Yep! I remember it (vaguely), didn't impress me favorably; I don't remember why.

Enjoy!


----------



## M. Robert Gibson (Oct 16, 2018)

Well, you got me intrigued, so off I went on a hunt
The Monitors (1969) - IMDb
I like the tagline


> If you don't like air pollution, war, body odor, hard pizza rolls, exercise, hairy musicians, sexy blonds, tooth decay, smiling heroes, population explosion... you'll love The Monitors.
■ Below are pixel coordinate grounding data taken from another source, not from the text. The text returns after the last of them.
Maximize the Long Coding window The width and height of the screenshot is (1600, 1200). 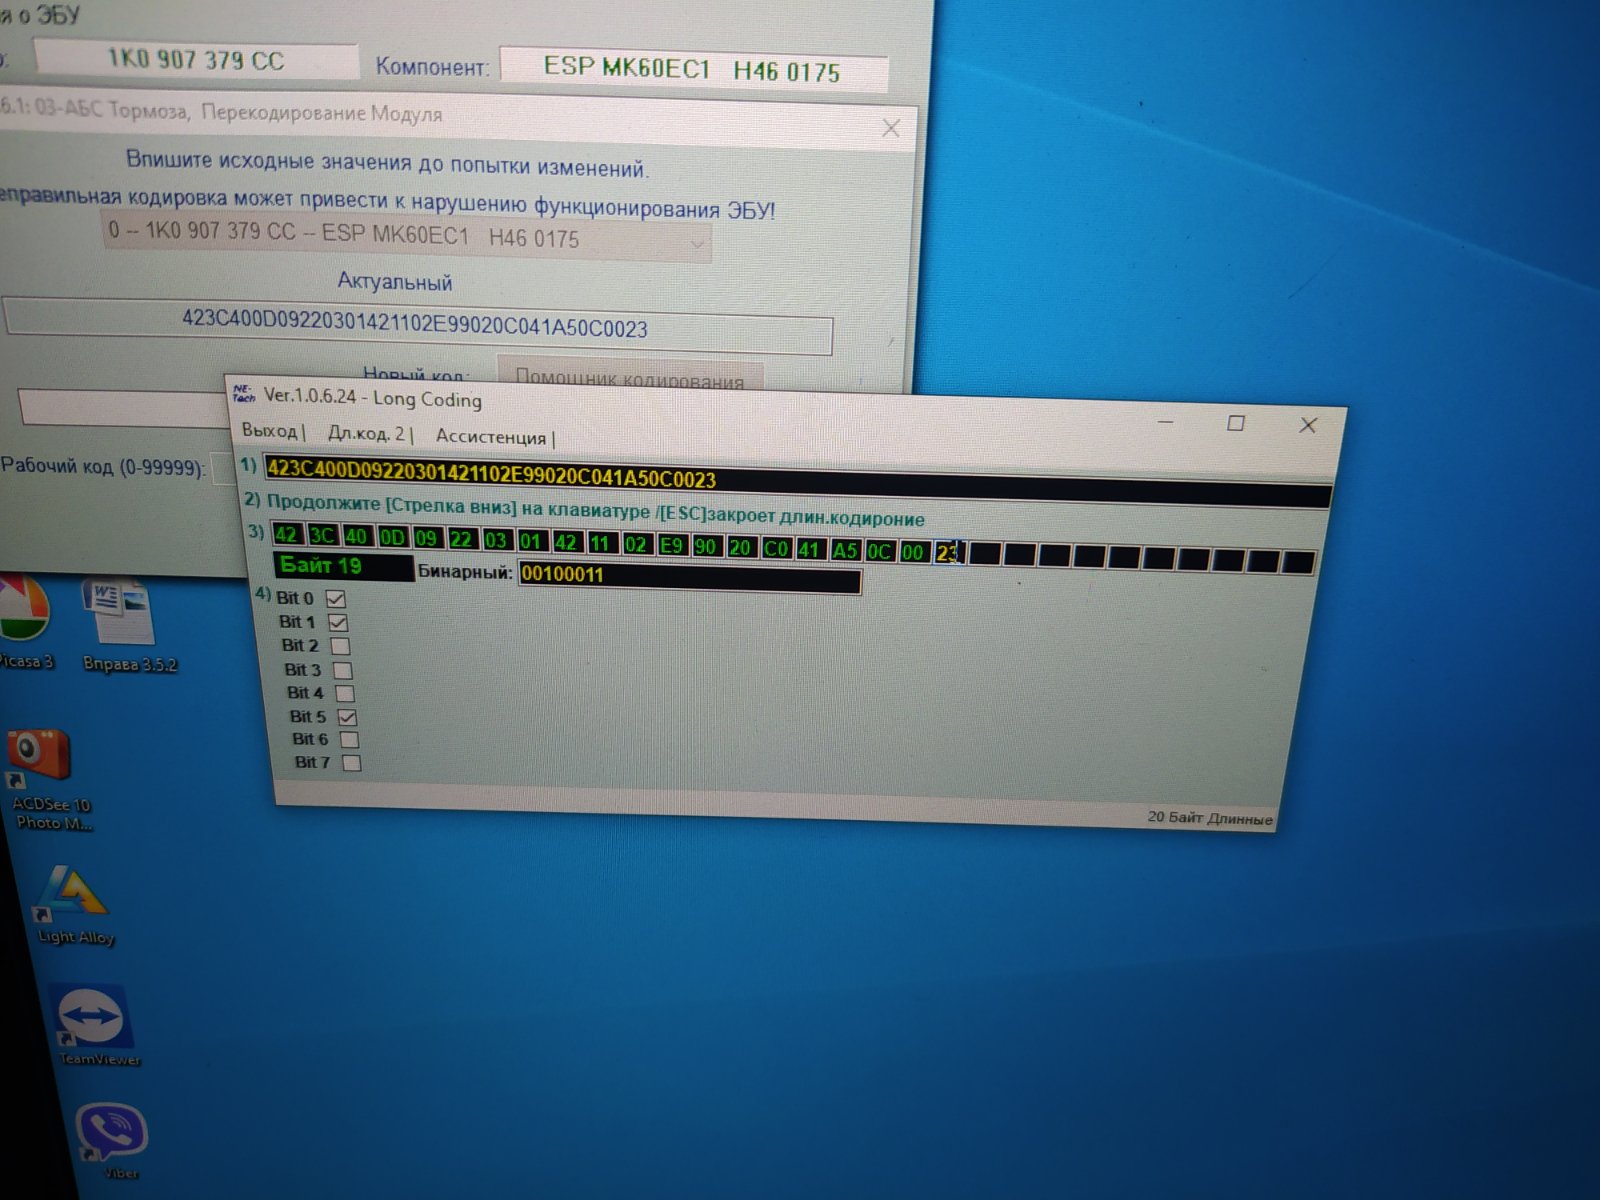(1236, 423)
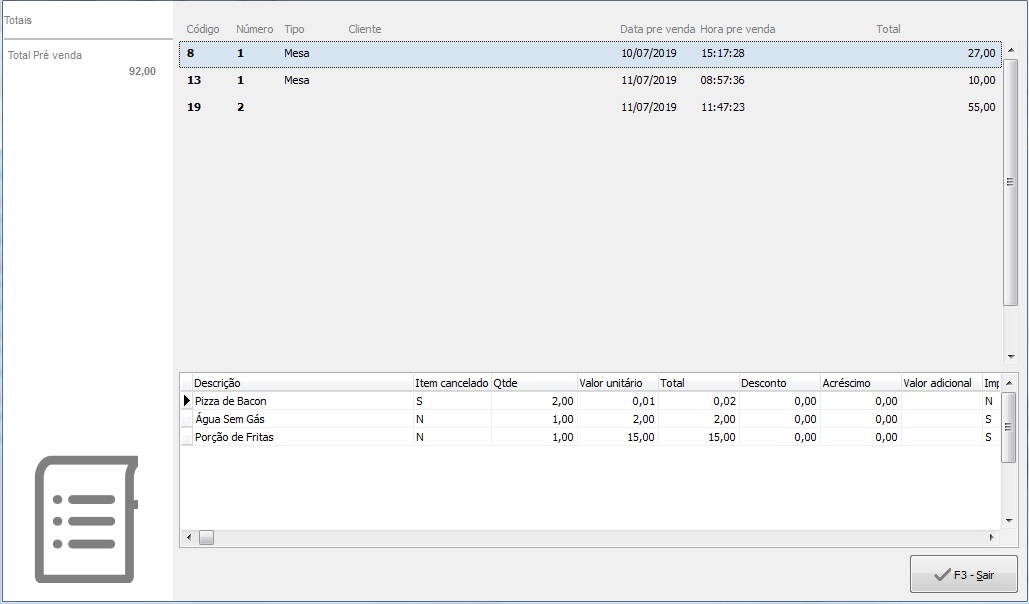Click the Data pre venda column header
This screenshot has height=604, width=1029.
click(x=657, y=29)
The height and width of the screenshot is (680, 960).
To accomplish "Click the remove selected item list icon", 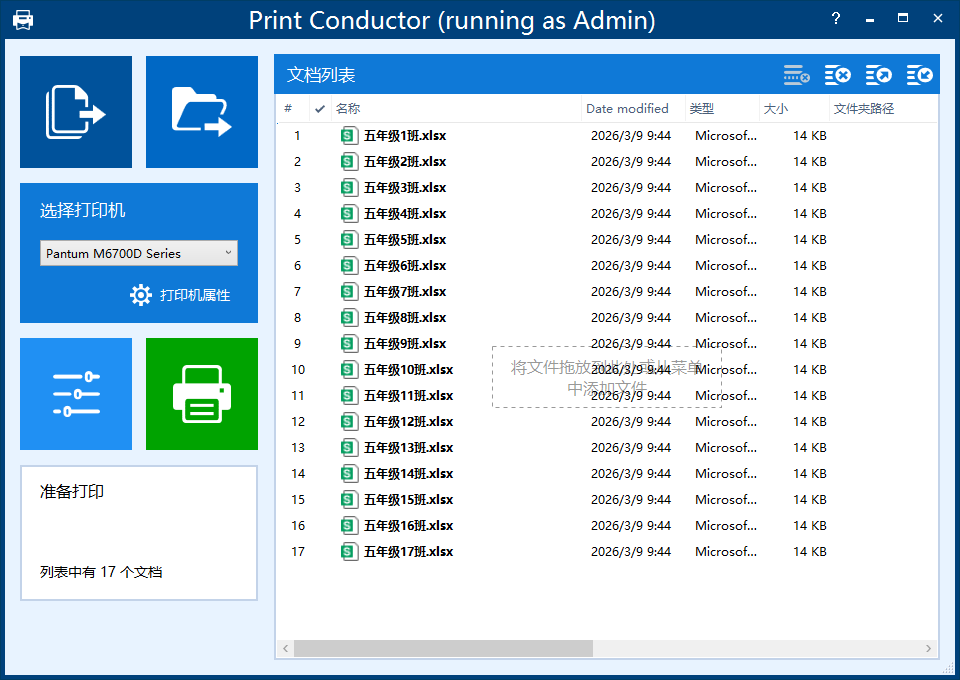I will (797, 75).
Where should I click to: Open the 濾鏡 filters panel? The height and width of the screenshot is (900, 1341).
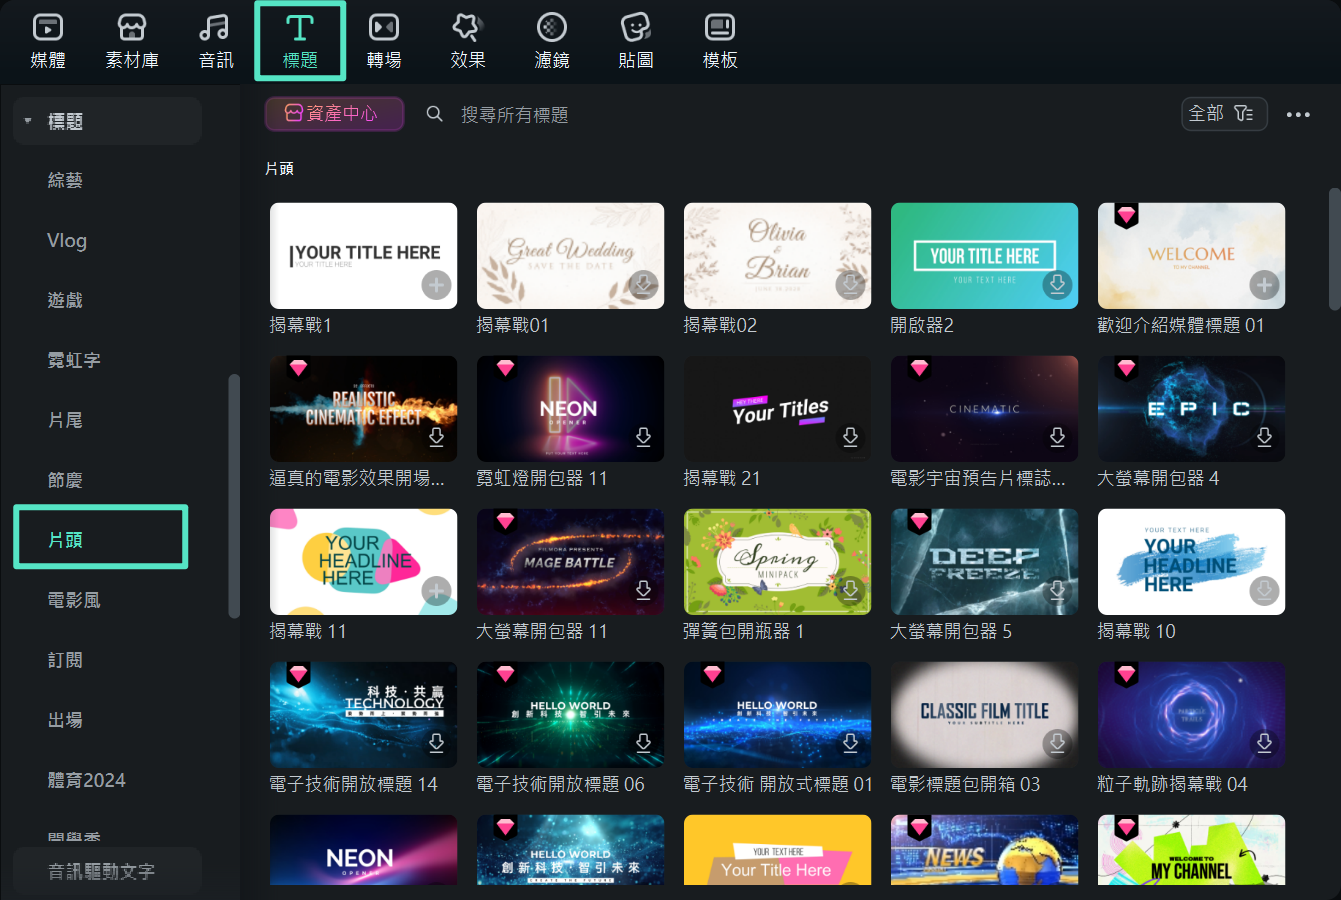click(551, 40)
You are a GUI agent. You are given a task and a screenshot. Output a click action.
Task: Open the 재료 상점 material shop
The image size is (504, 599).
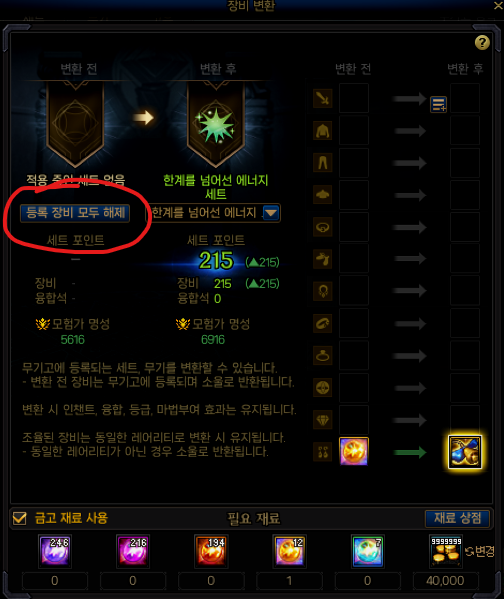(457, 518)
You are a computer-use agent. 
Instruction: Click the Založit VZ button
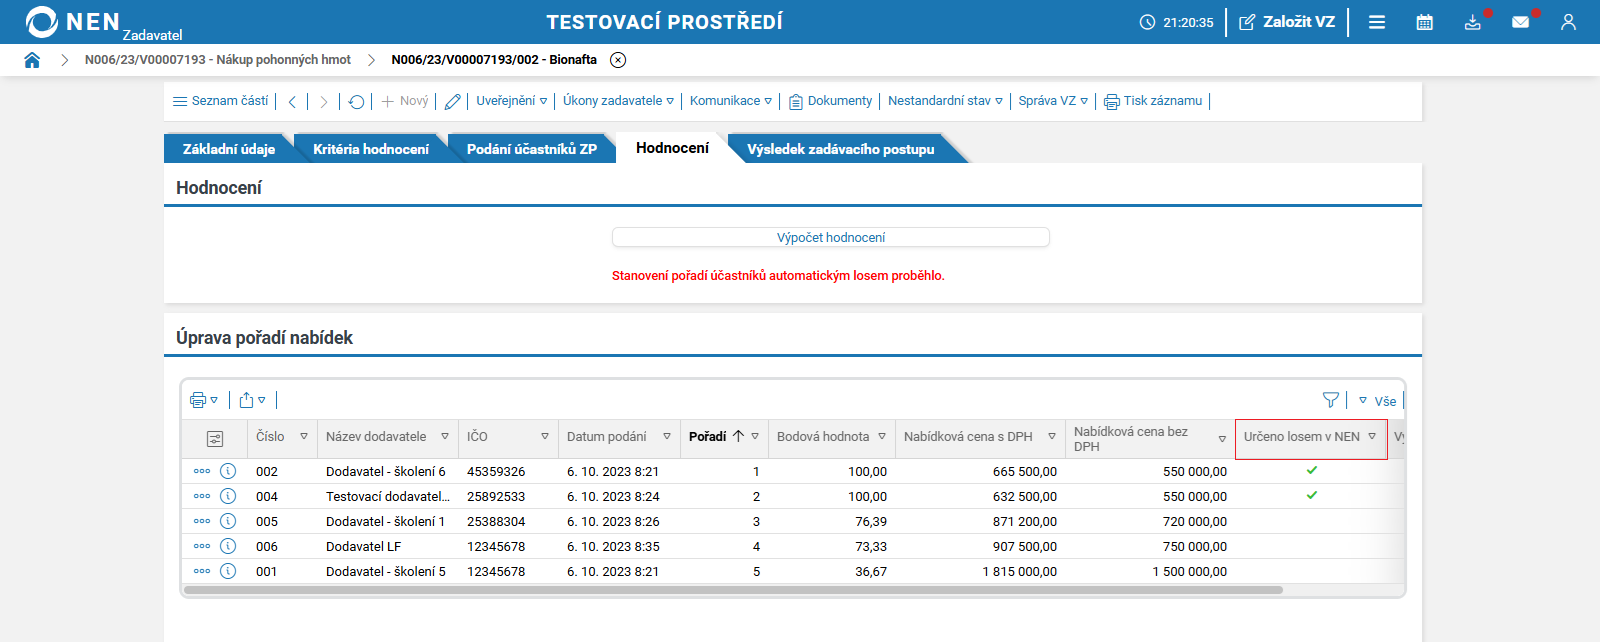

And, as ever, YouTube comes up trumps


----------



## BAYLOR (Oct 17, 2018)

M. Robert Gibson said:


> Well, you got me intrigued, so off I went on a hunt
> The Monitors (1969) - IMDb
> I like the tagline
> 
> ...



This film is one those so bad its good films.  It's way of the charts silly .


----------



## Ray Pullar (Oct 17, 2018)

"I like the Monitors, well, because they're my kind of guys."
Hero's mother:  "My sinuses are clear again and the water tastes good."
Hero: (sarcastic like Charlton Heston) "Yeah they're great but I still hate 'em."
Hero: Oh yeah the Pacifist General.
Stott: (angrily)  That's a filthy Red lie.  The General believes in killing just as much as the rest of us

Strange American mash of The Prisoner, The Avengers, Monty Python and Rowan & Martin's Laugh-in. Like a psychedelic Ed Wood movie.  Keith Laumer must hae been apoplectic with rage when he saw it (although he wrote humour E.g Retief ).  He was a USAF Captain too.


----------



## BAYLOR (Oct 17, 2018)

Ray Pullar said:


> "I like the Monitors, well, because they're my kind of guys."
> Hero's mother:  "My sinuses are clear again and the water tastes good."
> Hero: (sarcastic like Charlton Heston) "Yeah they're great but I still hate 'em."
> Hero: Oh yeah the Pacifist General.
> ...




A good script writer could have made this into a good film, it had alll the elements for it , It just that itnever seemed to come together.


----------



## Victoria Silverwolf (Oct 18, 2018)

I saw this low budget oddity a long time ago on television.  It has the feeling of an extended comedy skit.  That makes sense, because it was made by the folks at the Second City improvisational group.


----------



## Al Jackson (Oct 18, 2018)

This film is on a list I have of 2nd rate adaptations of 2nd rate science fiction.
Why some pedestrian junk get's picked over better science fiction passes beyond my understanding.
*Logan's Run* is my favorite example , why it did good box  office still puzzles me.
I thought the Nolan-Johnson novel was pedestrian dystopian. It did not make the HUGO ballot in 1968...
I think the worst one was *The 27th Day*. This  John Mantley novel is pure Readers Digest weak tea , I read the damn thing in 1956 and was bumfuzzled when it came out as a movie 1957 as far as I know it bombed.


----------



## Ray Pullar (Oct 18, 2018)

It has a style reminiscent of other sixties satirical films such as The Loved Ones, Our Man/In like Flint or The President's Analyst (funnily enough, all James Coburn films).


----------



## Ray Pullar (Oct 18, 2018)

Minor sf works cost less.  Logan's Run succeeded because of naked Jenny Agutter.


----------



## M. Robert Gibson (Oct 18, 2018)

Al Jackson said:


> bumfuzzled


----------



## Dave (Oct 18, 2018)

I'd never heard of it, but I'm watching it now!

Edit: What can I say?
It was atrocious, and very low budget. You can tell a low budget when they film two scenes on the same set/location from two different angles and pretend it is a different place.
At best, I'd say it was "of its time" and "novel."
I can see why Ray Pullar mentions those influences though.
However, rather than the influences 'on it' I think I can see many future things it may have influenced. The vegetable fight scene is very like the scene with the giant vegetables in Woody Allen's _Sleeper_ from 1973. The stoical men in hats have become a trope. I'm trying to think of cancelled a TV series but can't remember. There is the film _The Adjustment Bureau_ too.


----------



## Al Jackson (Oct 18, 2018)

Ray Pullar said:


> It has a style reminiscent of other sixties satirical films such as The Loved Ones, Our Man/In like Flint or The President's Analyst (funnily enough, all James Coburn films).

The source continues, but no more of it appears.